SINGAPORE - She spoke of rainbows and leprechauns, and of diamond-dotted nights often streaked with shooting stars.

Vicky Song is enjoying herself, as she attempts to become the first Chinese woman to sail around the globe.

Part of the crew of the Qingdao, one of 12 70-foot ocean racing yachts currently docked in Singapore before the next leg of the Clipper Round the World Yacht Race, Song is the proverbial girl-next-door - but tough.

A smile permanently etched on her face, Song's eyes lit up as she spoke of the wonders that she has already seen and experienced after completing half the journey.

"Having seen the colours of the sky constantly changing and a huge rainbow across the entire sky, you realise how beautiful the world is," said the Qingdao native on Monday, in fluent English.

"You become a romantic and start to believe that all those fairytales could be true - maybe there is a pot of gold at the end of that big rainbow," she beamed.

It is not hard to imagine the sports presenter singing "The Rainbow Connection", but Song is clearly made up of more than just sugar and spice.

Five months before setting sail, her mother was diagnosed with late-stage liver cancer, but still encouraged her daughter to embark on the adventure.

"I am the only child, but still, she told me to not wait to do the things that I want to do. So I made a deal with her: I told her that if I didn't give up my chance to sail, she cannot give up either," she said, choking a little.

She kept in touch with her mother once a week using the satellite phone on board, and the 31-year-old revealed one of the hardest moments she has had to endure was the time the device failed to work.

Having gone 10 days without checking in, she cried when she finally managed to talk with her mother, using the personal phone of Qingdao skipper, Gareth Glover.

It was the first time she had told the skipper of her mother's illness.

It is not the only challenge Song has had to face.

STRESS

"I think about leaving the boat all the time - you're never dry, there's a lot of stress, a lot of big waves, and you're always exhausted because conditions are so bad," she said.

"Working on four-hour shifts, sleep is a premium, and only in cramped quarters below deck where temperatures can rise to 38 degrees Celsius.

"On a boat, there's nowhere to hide. You're afraid, but you have to face it, no one can help you with that. You really have no choice but to become physically and mentally tougher.

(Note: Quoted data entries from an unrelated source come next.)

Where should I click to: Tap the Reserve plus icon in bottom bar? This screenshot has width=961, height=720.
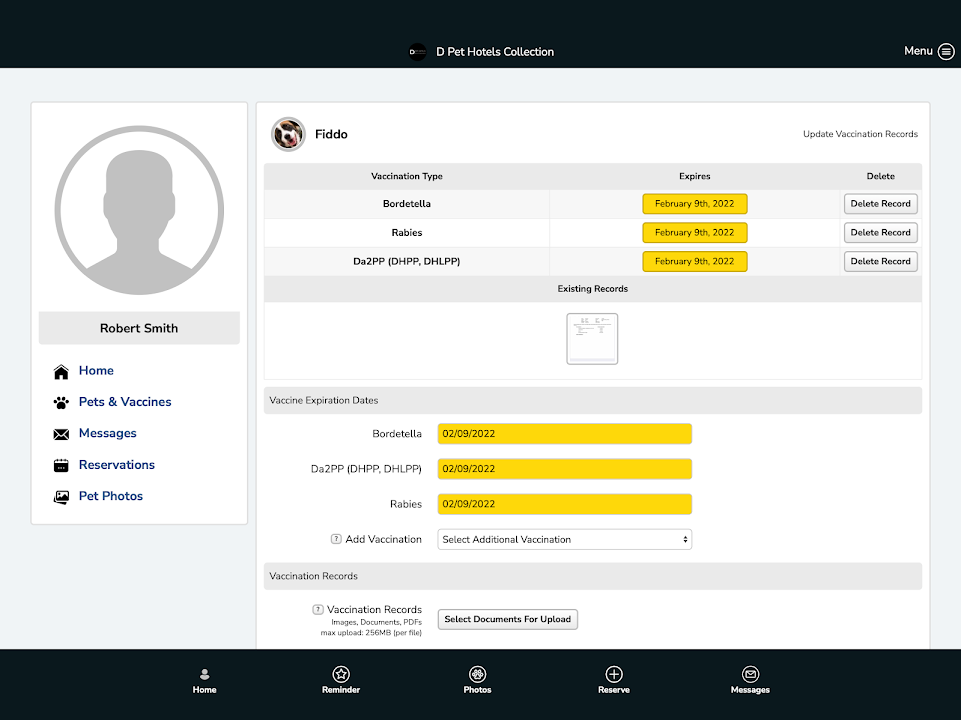614,674
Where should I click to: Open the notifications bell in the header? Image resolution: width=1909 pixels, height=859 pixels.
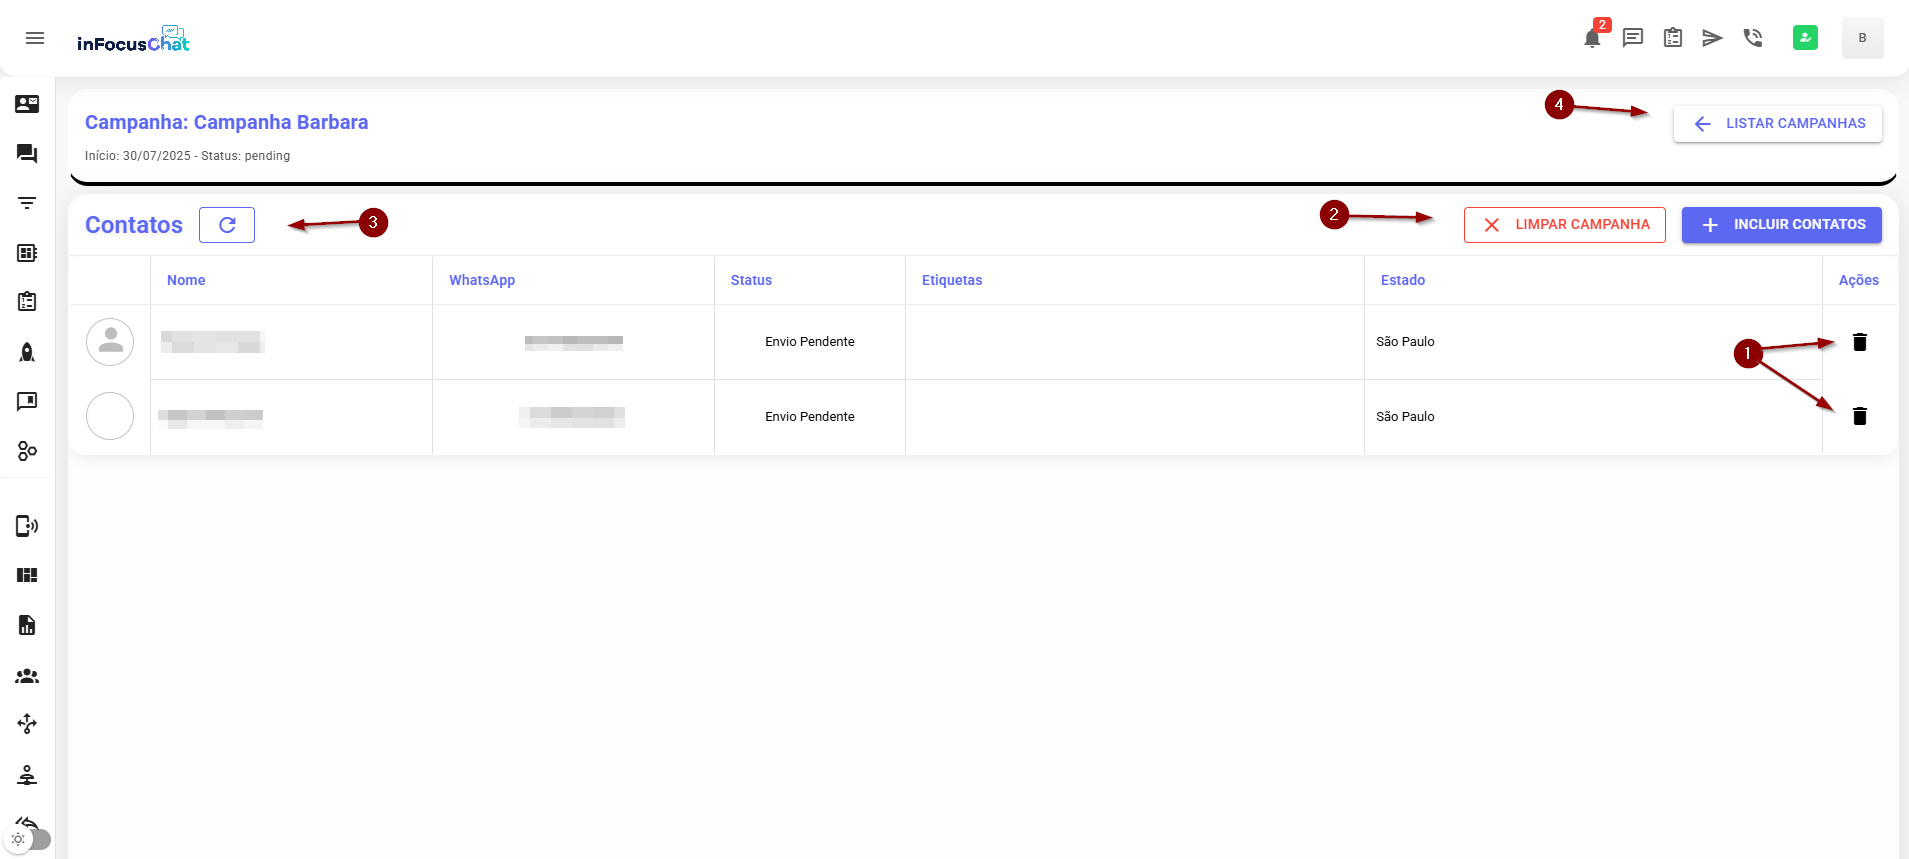[1592, 39]
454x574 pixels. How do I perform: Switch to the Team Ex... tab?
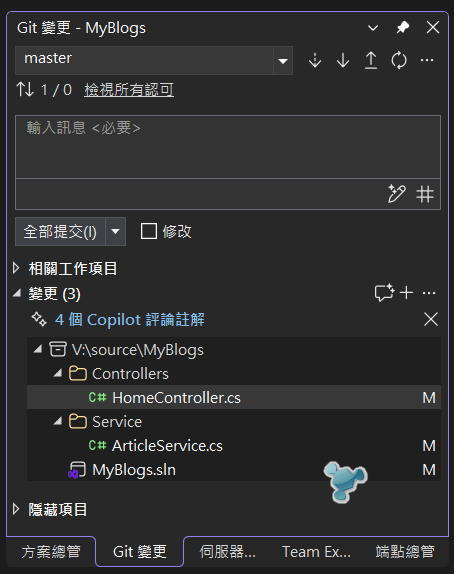point(316,551)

"I can live, eat and talk - no problem - but you're lonely."

The Clipper race features amateur sailors on a journey to circumnavigate the globe. Starting in London, the trip sees 12 yachts compete in 16 races over some 11 months, ending in London this July.

Song was an assistant trainer of sailors in the Optimist class in Qingdao and eventually conducted youth sailing programmes there, before becoming a sports presenter.

Her journey is about to be brightened a little.

Departing Singapore on Wednesday, the next leg will be like racing to the end of the rainbow for her. The boats will travel 2,450 nautical miles to Qingdao, where Song's mother will be waiting at the Olympic Sailing Harbour.

"We are both supposed to keep our promise to each other and I'm sure tears will flow when I see her, I won't be able to help it," she said, smiling just a little wider.

"And I'm not sure what I'll do when I get off the boat: go for a drink or take a shower first."